Top of Material for this task
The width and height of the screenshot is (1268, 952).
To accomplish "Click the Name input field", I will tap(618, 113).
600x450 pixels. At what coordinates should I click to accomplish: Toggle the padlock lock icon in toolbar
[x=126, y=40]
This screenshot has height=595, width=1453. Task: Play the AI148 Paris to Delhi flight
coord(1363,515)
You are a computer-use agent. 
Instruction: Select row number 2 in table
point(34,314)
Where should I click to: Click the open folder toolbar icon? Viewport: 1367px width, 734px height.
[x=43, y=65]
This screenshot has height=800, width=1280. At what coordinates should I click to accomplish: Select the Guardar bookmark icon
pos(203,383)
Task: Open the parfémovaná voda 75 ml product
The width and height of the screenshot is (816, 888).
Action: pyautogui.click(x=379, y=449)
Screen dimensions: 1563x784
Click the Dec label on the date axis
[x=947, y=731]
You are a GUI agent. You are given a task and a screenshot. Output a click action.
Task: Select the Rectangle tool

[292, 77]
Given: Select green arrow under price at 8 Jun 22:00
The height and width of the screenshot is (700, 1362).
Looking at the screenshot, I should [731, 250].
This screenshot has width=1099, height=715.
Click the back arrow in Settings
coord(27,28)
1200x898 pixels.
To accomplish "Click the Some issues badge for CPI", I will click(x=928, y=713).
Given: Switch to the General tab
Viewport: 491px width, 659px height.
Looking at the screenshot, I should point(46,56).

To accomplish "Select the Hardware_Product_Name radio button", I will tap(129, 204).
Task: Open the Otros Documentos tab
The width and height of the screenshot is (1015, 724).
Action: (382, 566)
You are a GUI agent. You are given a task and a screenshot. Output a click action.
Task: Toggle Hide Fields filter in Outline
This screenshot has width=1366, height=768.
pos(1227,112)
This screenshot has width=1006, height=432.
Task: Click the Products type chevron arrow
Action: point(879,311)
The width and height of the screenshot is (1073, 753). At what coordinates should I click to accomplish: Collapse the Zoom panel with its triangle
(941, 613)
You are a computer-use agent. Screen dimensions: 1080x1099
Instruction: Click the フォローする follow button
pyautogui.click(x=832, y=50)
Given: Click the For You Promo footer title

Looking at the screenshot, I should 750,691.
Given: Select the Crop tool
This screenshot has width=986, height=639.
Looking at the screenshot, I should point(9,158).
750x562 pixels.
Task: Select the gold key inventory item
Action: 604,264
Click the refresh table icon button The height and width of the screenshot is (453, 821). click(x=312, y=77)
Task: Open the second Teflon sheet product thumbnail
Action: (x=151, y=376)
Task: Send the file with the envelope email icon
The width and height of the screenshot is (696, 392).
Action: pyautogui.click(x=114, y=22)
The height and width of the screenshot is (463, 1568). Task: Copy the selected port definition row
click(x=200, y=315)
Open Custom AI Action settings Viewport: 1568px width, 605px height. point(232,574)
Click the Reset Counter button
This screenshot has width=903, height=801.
Bottom of Material for this task
Exercise requirements
When you reach the end of the data above, set it all down again unchanged.

Answer to this exercise
The width and height of the screenshot is (1268, 952).
To accomplish "Click the Name input field", I will tap(618, 113).
600x450 pixels. At what coordinates should I click to accomplish: Toggle the padlock lock icon in toolbar
[x=126, y=40]
This screenshot has height=595, width=1453. Task: Play the AI148 Paris to Delhi flight
coord(1363,515)
You are a computer-use agent. 
Instruction: Select row number 2 in table
point(34,314)
Where should I click to: Click the open folder toolbar icon? Viewport: 1367px width, 734px height.
[x=43, y=65]
This screenshot has height=800, width=1280. At what coordinates should I click to accomplish: Select the Guardar bookmark icon
pos(203,383)
Task: Open the parfémovaná voda 75 ml product
The width and height of the screenshot is (816, 888).
Action: pyautogui.click(x=379, y=449)
Screen dimensions: 1563x784
Click the Dec label on the date axis
[x=947, y=731]
You are a GUI agent. You are given a task and a screenshot. Output a click action.
Task: Select the Rectangle tool

[292, 77]
Given: Select green arrow under price at 8 Jun 22:00
The height and width of the screenshot is (700, 1362).
Looking at the screenshot, I should [731, 250].
This screenshot has width=1099, height=715.
Click the back arrow in Settings
coord(27,28)
1200x898 pixels.
To accomplish "Click the Some issues badge for CPI", I will click(x=928, y=713).
Given: Switch to the General tab
Viewport: 491px width, 659px height.
Looking at the screenshot, I should point(46,56).

To accomplish "Select the Hardware_Product_Name radio button", I will tap(129, 204).
Task: Open the Otros Documentos tab
The width and height of the screenshot is (1015, 724).
Action: (382, 566)
You are a GUI agent. You are given a task and a screenshot. Output a click action.
Task: Toggle Hide Fields filter in Outline
This screenshot has width=1366, height=768.
pos(1227,112)
This screenshot has width=1006, height=432.
Task: Click the Products type chevron arrow
Action: point(879,311)
The width and height of the screenshot is (1073, 753). At what coordinates should I click to accomplish: Collapse the Zoom panel with its triangle
(941, 613)
You are a computer-use agent. Screen dimensions: 1080x1099
Instruction: Click the フォローする follow button
pyautogui.click(x=832, y=50)
Given: Click the For You Promo footer title

Looking at the screenshot, I should 750,691.
Given: Select the Crop tool
This screenshot has width=986, height=639.
Looking at the screenshot, I should point(9,158).
750x562 pixels.
Task: Select the gold key inventory item
Action: 604,264
Click the refresh table icon button The height and width of the screenshot is (453, 821). click(x=312, y=77)
Task: Open the second Teflon sheet product thumbnail
Action: (x=151, y=376)
Task: Send the file with the envelope email icon
The width and height of the screenshot is (696, 392).
Action: pyautogui.click(x=114, y=22)
The height and width of the screenshot is (463, 1568). Task: Copy the selected port definition row
click(x=200, y=315)
Open Custom AI Action settings Viewport: 1568px width, 605px height. point(232,574)
Click the Reset Counter button
This screenshot has width=903, height=801.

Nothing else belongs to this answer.